I also do not agree that Dawlish is not the No. 1 priority. If the hon. Gentleman is as keen as I am for the south-west to stay on the map, he should remember that if the rocks fall at Teignmouth, the whole of the south-west will be cut off. That is not acceptable. It is therefore—why should it not be?—the No. 1 priority for the Department. As we have to wait till tomorrow to hear about that, today I would like to concentrate on the same subject as other hon. Members: community transport.
Clearly we are at the rough end of the EU hearing and Court judgment that have required the Government to interpret sections 19 and 22 permits in a very different way. The reality is, as others have said, that community transport simply cannot sustain itself without revenue from grants, other income and local government contracts, so the flexing of the interpretation that allows committee groups to flourish and continue is crucial. Most will not or cannot afford to revise their procedure to take account of the regulatory progress and, frankly, the trustees are not prepared to take the increasing risk. Can we blame them? After all, they are volunteers. At the end of the day, who will foot the bill? It will be the taxpayer, because the county council—in my case Devon County Council—will have to foot the bill for the extra cost to fill the gap.
The Government’s consultation is under way, and that is welcome, but the process needs to involve careful consideration of how to deal with the problem. I have a letter dated 8 February from the Under-Secretary of State for Transport, my hon. Friend the Member for Hereford and South Herefordshire (Jesse Norman), who is dealing with this, and he sets out that exemptions should of course apply to these community groups. He said that an exemption applied when there was no alternative contractor, if the alternative contractor
confirmed that they did not regard the community group as a competitor, if the activity was occasional, or if the service was free. With respect to my hon. Friend the Minister, that is not really going to work for Devon, as it does not begin to take account of some of our challenges.
Although a fund of £250,000 for licensing is welcome, it does not help us, because the overall bill will be huge, and that would be a small drop in the ocean. That is aside from the risk that would have to be taken on. As for exemptions for short journeys, Devon is one of the largest and most widespread counties in the country, so there is no such thing as a short distance.

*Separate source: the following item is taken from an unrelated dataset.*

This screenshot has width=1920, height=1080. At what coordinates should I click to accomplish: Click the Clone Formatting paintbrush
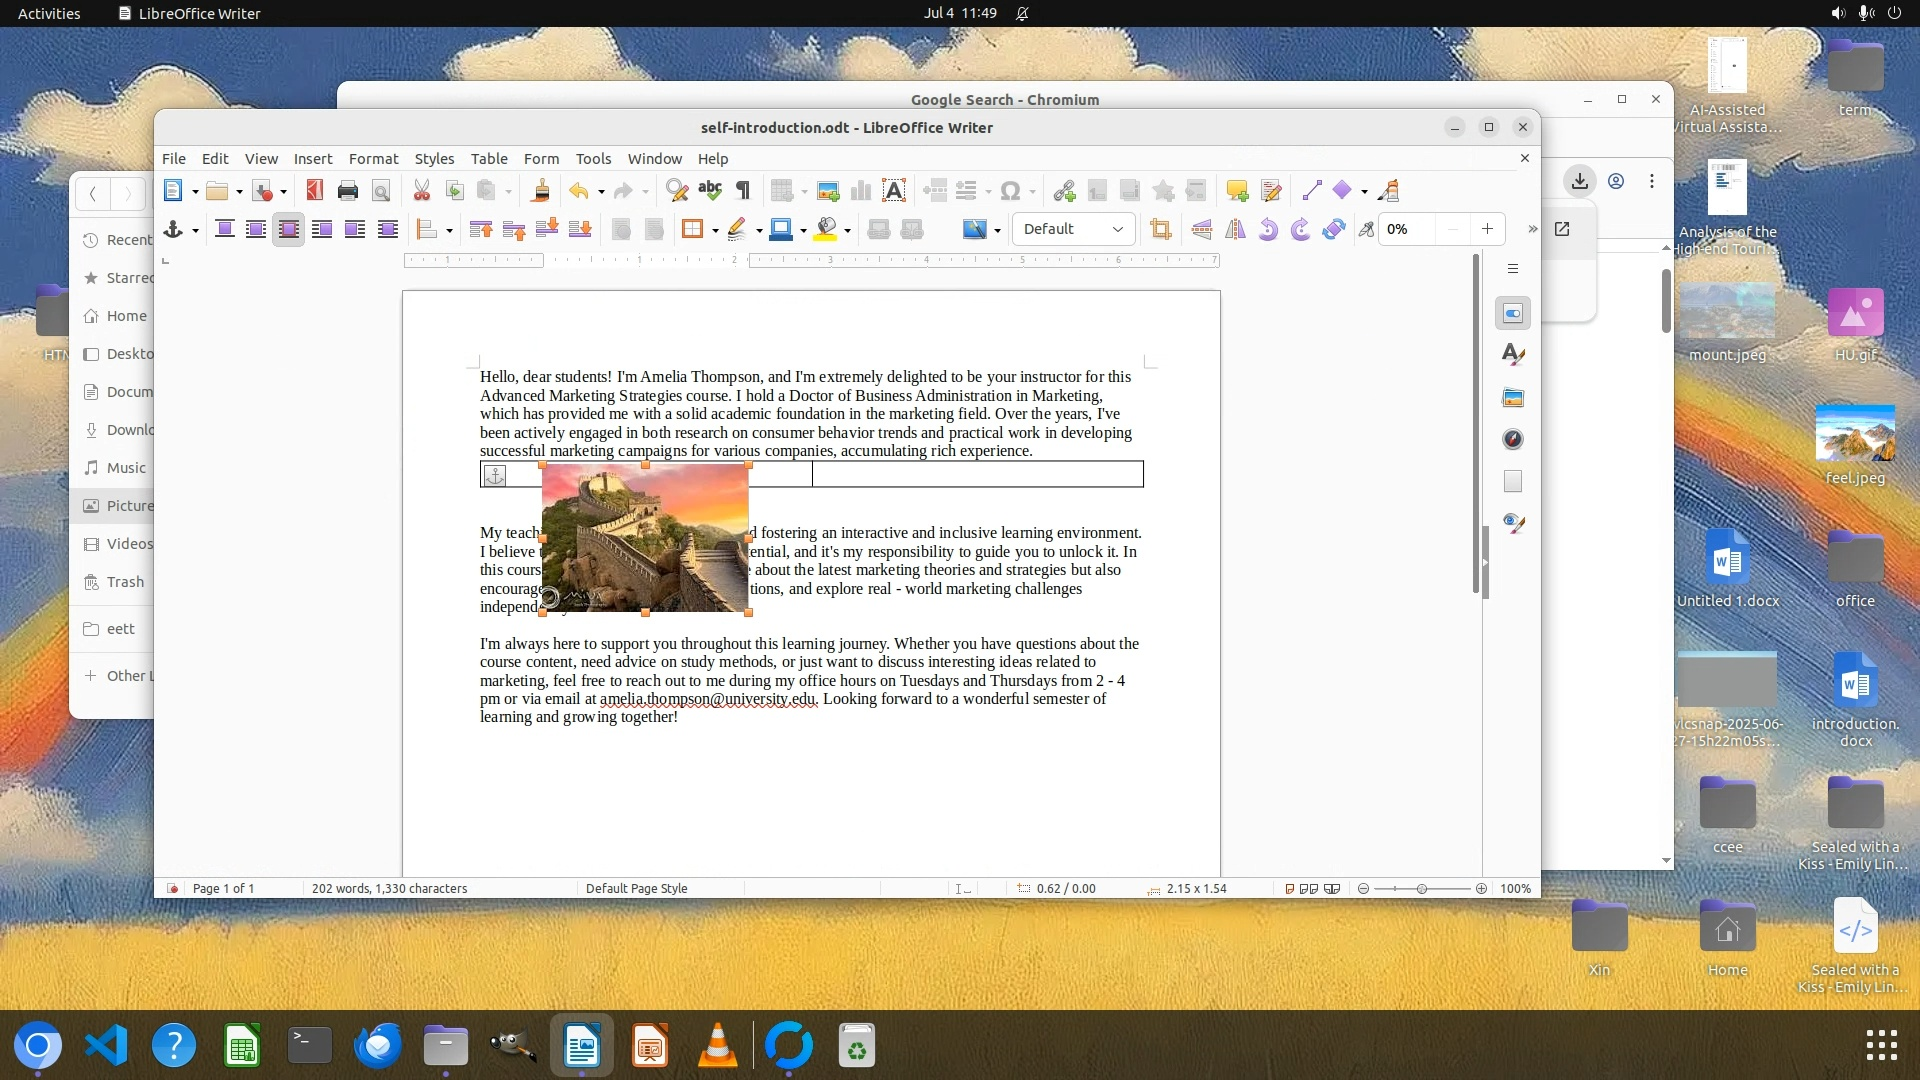tap(540, 190)
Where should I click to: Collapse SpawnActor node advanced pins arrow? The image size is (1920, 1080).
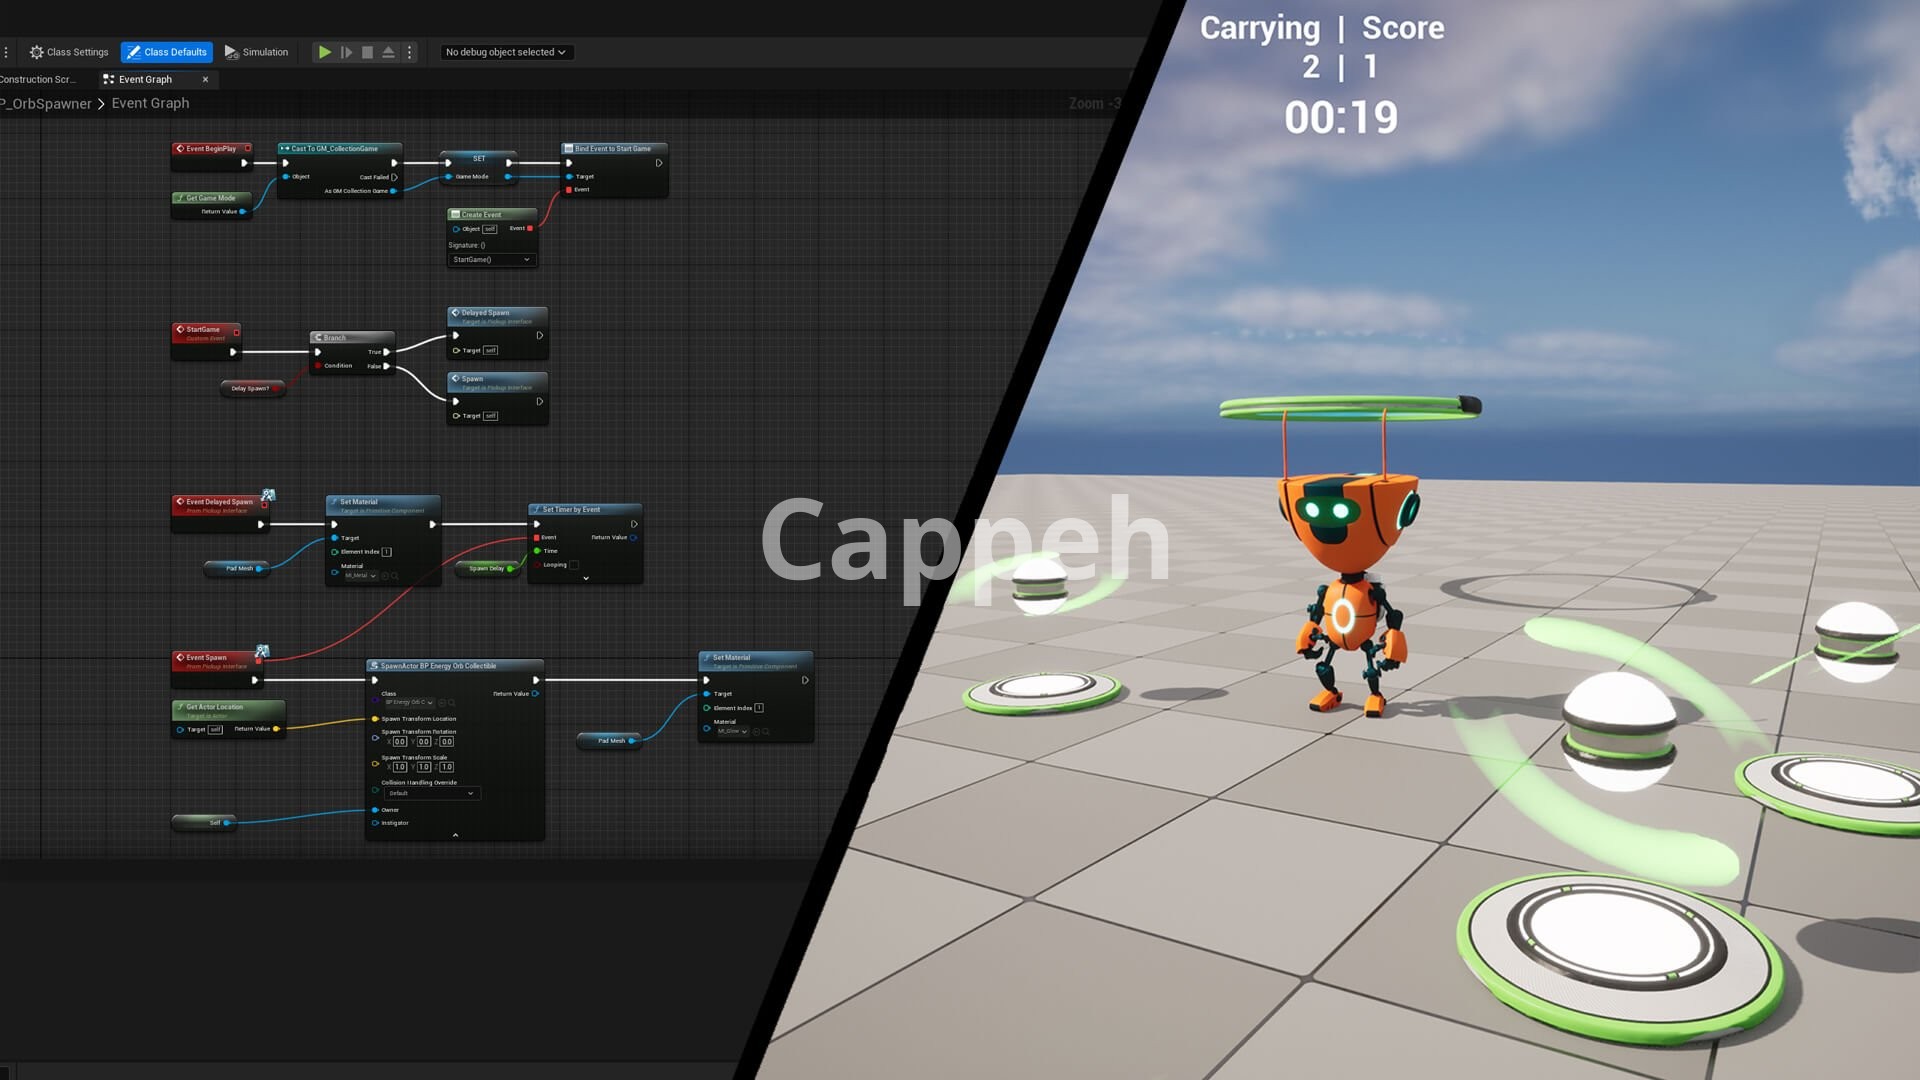click(455, 835)
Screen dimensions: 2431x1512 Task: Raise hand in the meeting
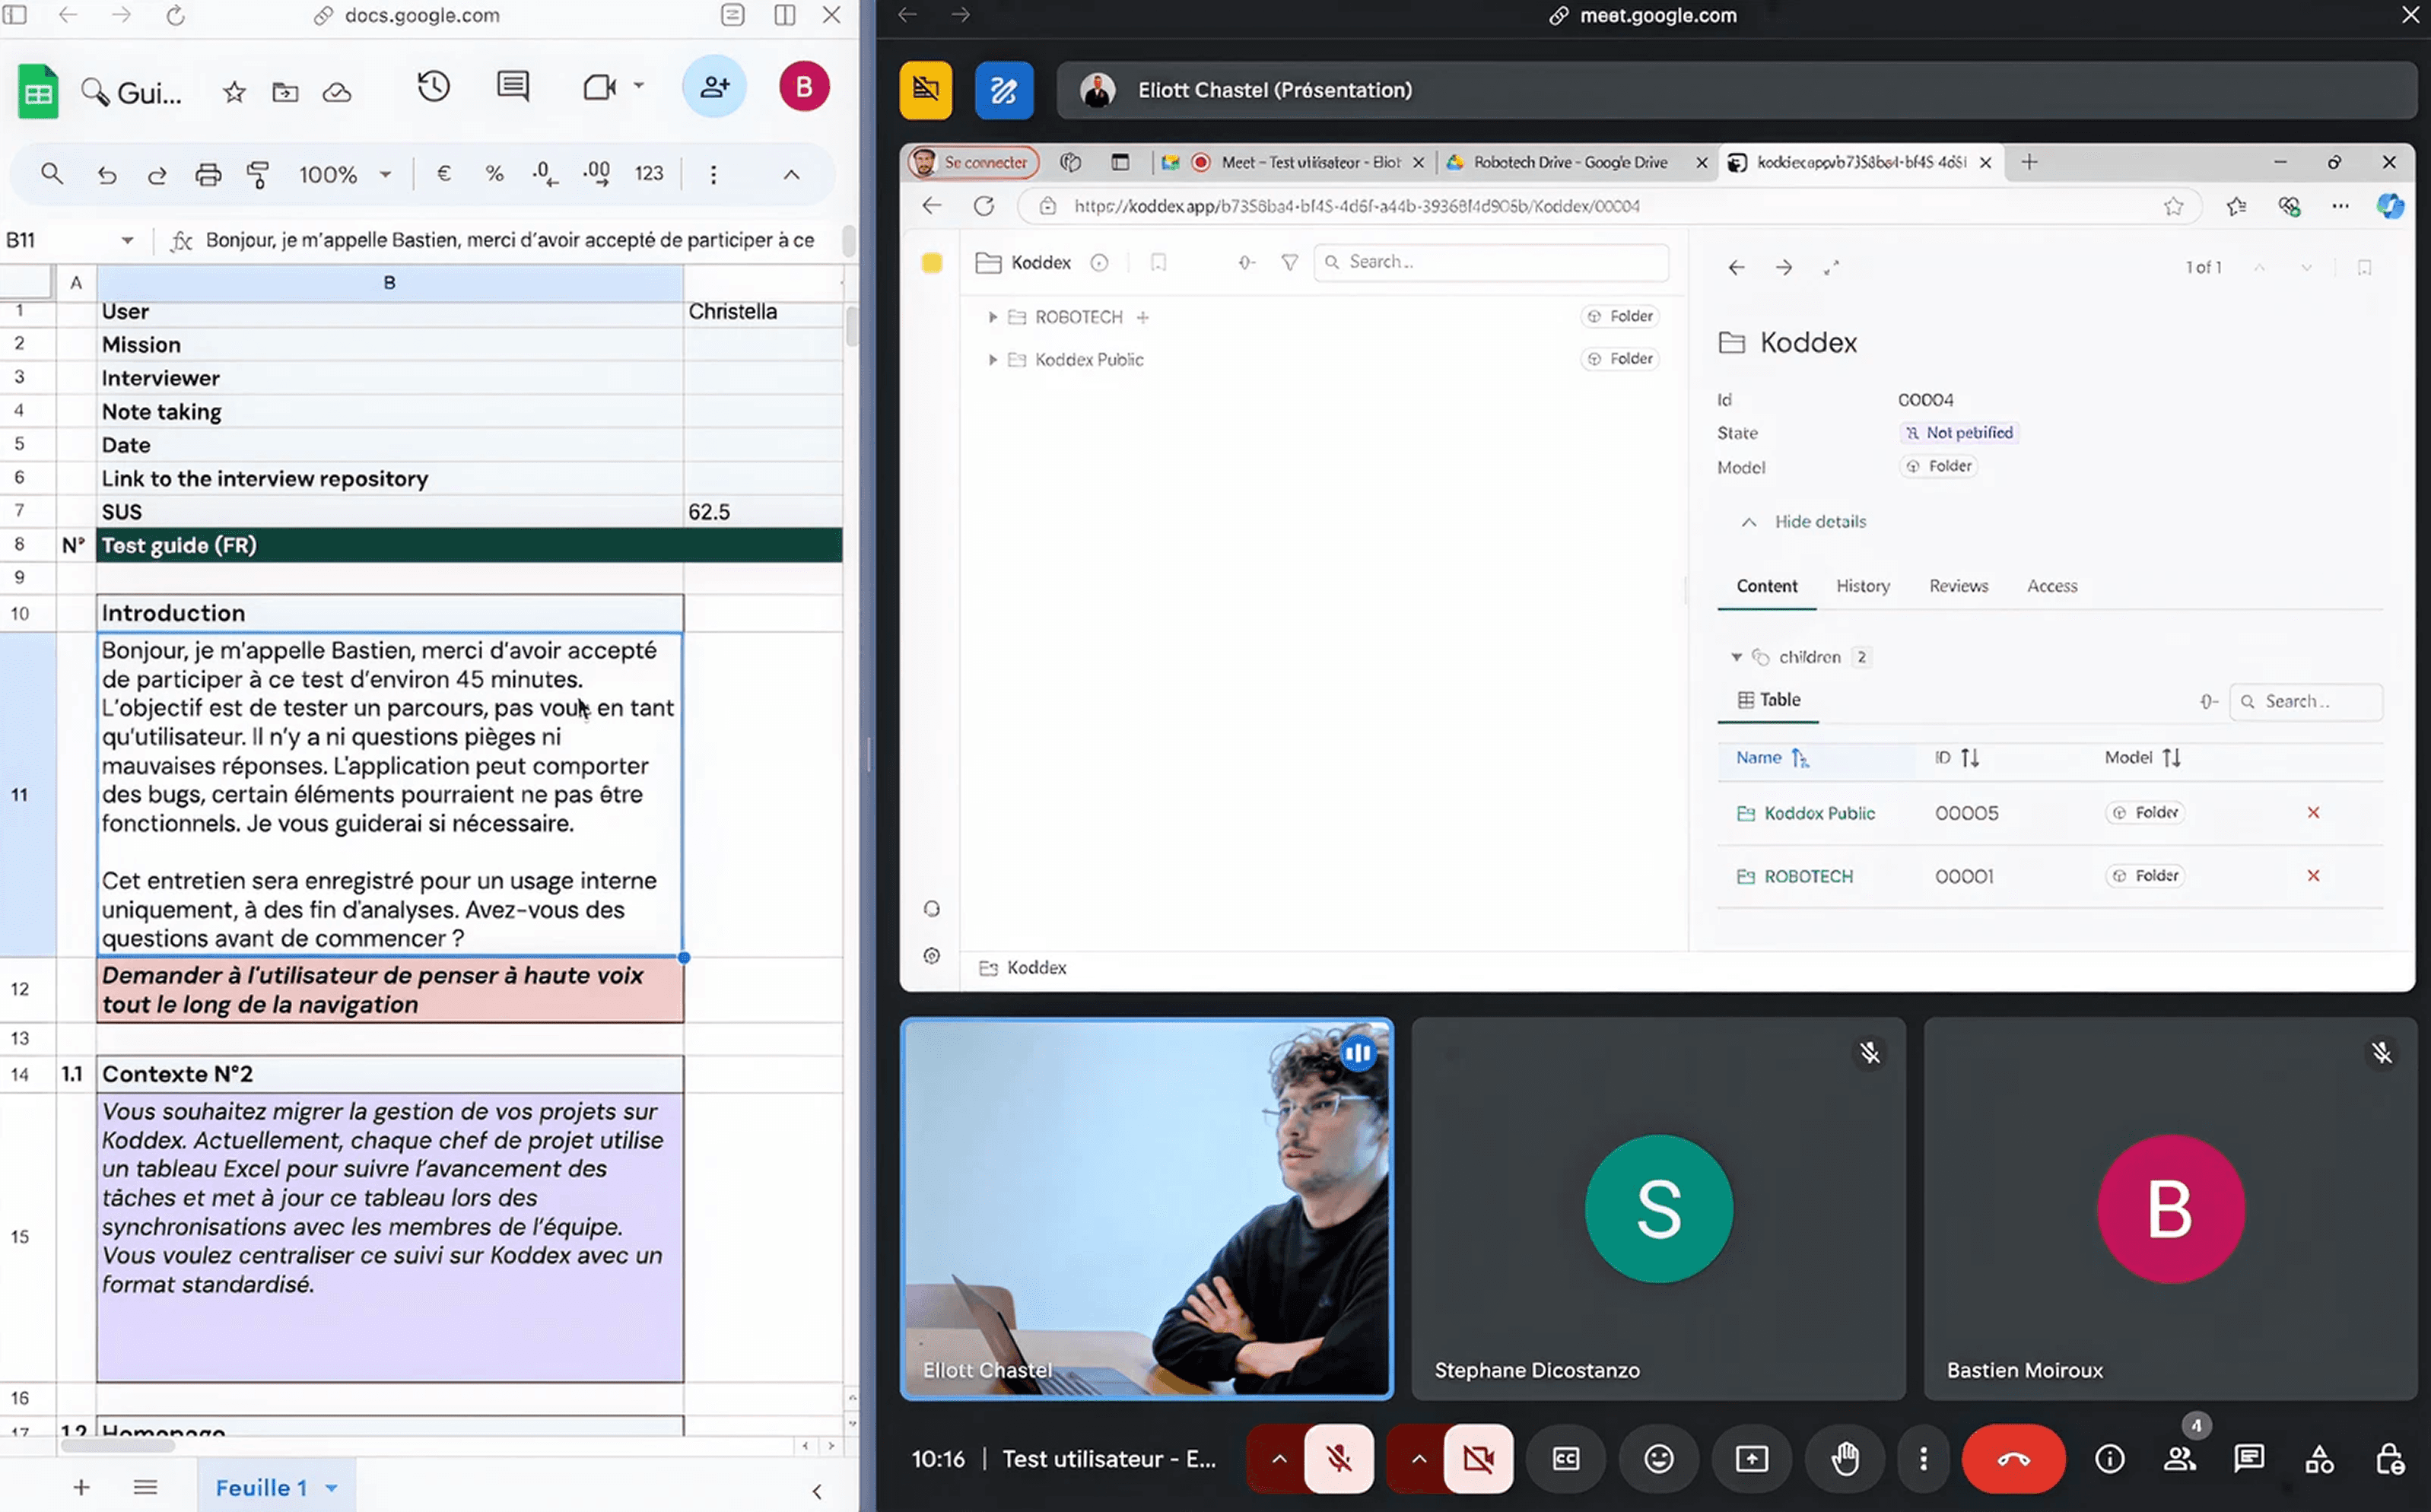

We use our community transport for school contracts and a number of social outings, so I need a better answer from the Government for Dawlish Community Transport, Newton Abbott Community Transport, and Volunteering in Health Teignmouth. At the moment, my county council is acting as if the current interpretation under the recent case law is the way we are going to make progress. That means that the risk is being held in the hands of not the county council, but the voluntary groups. These are volunteers in desperate need; there has to be another way of doing this.